Your task: Copy all the lines below without altering anything.

Dataset entries
-- Opening Marker --
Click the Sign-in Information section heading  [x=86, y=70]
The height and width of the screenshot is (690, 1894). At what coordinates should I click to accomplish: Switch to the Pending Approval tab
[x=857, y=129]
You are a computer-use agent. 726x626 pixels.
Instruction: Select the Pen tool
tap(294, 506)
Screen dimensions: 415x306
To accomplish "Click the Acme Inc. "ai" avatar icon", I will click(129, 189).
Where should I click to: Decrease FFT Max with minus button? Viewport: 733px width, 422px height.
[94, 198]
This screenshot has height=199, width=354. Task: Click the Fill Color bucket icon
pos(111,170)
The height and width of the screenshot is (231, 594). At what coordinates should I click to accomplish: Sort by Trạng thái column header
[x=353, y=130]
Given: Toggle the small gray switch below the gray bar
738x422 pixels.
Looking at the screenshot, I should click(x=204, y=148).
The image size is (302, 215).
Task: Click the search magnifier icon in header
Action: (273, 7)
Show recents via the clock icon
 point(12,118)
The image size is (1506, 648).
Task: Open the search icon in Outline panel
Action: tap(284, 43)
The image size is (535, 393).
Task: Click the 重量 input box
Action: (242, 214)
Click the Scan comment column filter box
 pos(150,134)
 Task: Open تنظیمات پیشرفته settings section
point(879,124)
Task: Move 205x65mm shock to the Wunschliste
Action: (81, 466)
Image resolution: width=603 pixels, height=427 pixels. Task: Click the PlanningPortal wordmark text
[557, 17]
-- Closing Marker --
Solution for this task:
Click the Sign-in Information section heading  [x=86, y=70]
The height and width of the screenshot is (690, 1894). At what coordinates should I click to accomplish: Switch to the Pending Approval tab
[x=857, y=129]
You are a computer-use agent. 726x626 pixels.
Instruction: Select the Pen tool
tap(294, 506)
Screen dimensions: 415x306
To accomplish "Click the Acme Inc. "ai" avatar icon", I will click(129, 189).
Where should I click to: Decrease FFT Max with minus button? Viewport: 733px width, 422px height.
[94, 198]
This screenshot has height=199, width=354. Task: Click the Fill Color bucket icon
pos(111,170)
The height and width of the screenshot is (231, 594). At what coordinates should I click to accomplish: Sort by Trạng thái column header
[x=353, y=130]
Given: Toggle the small gray switch below the gray bar
738x422 pixels.
Looking at the screenshot, I should click(x=204, y=148).
The image size is (302, 215).
Task: Click the search magnifier icon in header
Action: (273, 7)
Show recents via the clock icon
 point(12,118)
The image size is (1506, 648).
Task: Open the search icon in Outline panel
Action: tap(284, 43)
The image size is (535, 393).
Task: Click the 重量 input box
Action: (242, 214)
Click the Scan comment column filter box
 pos(150,134)
 Task: Open تنظیمات پیشرفته settings section
point(879,124)
Task: Move 205x65mm shock to the Wunschliste
Action: (81, 466)
Image resolution: width=603 pixels, height=427 pixels. Task: Click the PlanningPortal wordmark text
[557, 17]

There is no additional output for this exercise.